Several versions of F5’s BIG-IP security appliances have a format string vulnerability that a remote attacker could exploit to either crash the device or potentially achieve arbitrary code execution.
A researcher at Rapid7 discovered the vulnerability (CVE-2023-22374) in December and reported it to F5, which published an advisory on it Wednesday. However, F5 has not released updates for the affected versions, but released a hotfix instead. Rapid7 published a detailed analysis of the vulnerability, as well, and said that while the bug affects many versions of BIG-IP, it is not simple to exploit.
“The specific issue we discovered is an authenticated format string vulnerability in the SOAP interface (iControlPortal.cgi), which runs as root and requires an administrative login to access. By inserting format string specifiers (such as %s or %n) into certain GET parameters, an attacker can cause the service to read and write memory addresses that are referenced from the stack,” Ron Bowes of Rapid7, who discovered the flaw, said in the analysis.
“In addition to being an authenticated administrative endpoint, the disclosed memory is written to a log (making it a blind attack). It is difficult to influence the specific addresses read and written, which makes this vulnerability very difficult to exploit (beyond crashing the service) in practice.”
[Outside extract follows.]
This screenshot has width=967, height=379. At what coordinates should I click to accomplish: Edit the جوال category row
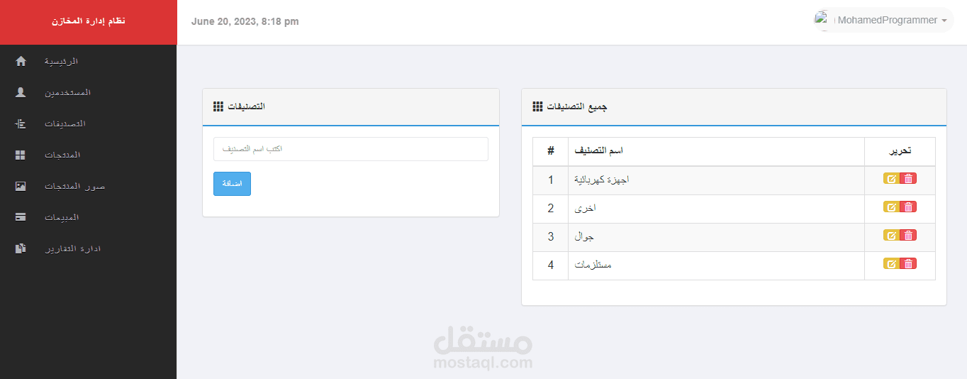[891, 236]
The vulnerability affects various versions of BIG-IP 13.x, 14.x, 15.x, 16.x, and 17.x, and F5 has not disclosed whether it will be releasing updated software beyond the engineering hotfixes to address it.
The major mitigating factor for this flaw is that an attacker needs to be authenticated in order to exploit it.
“To successfully exploit the command execution attack vector, the attacker must gather knowledge about the environment in which the vulnerable component exists. There is no data plane exposure; this is a control plane issue only. Appliance mode is enforced by a specific license or may be enabled or disabled for individual Virtual Clustered Multiprocessing (vCMP) guest instances,” the F5 advisory says.
The engineering hotfix for the flaw is available from the F5 support site.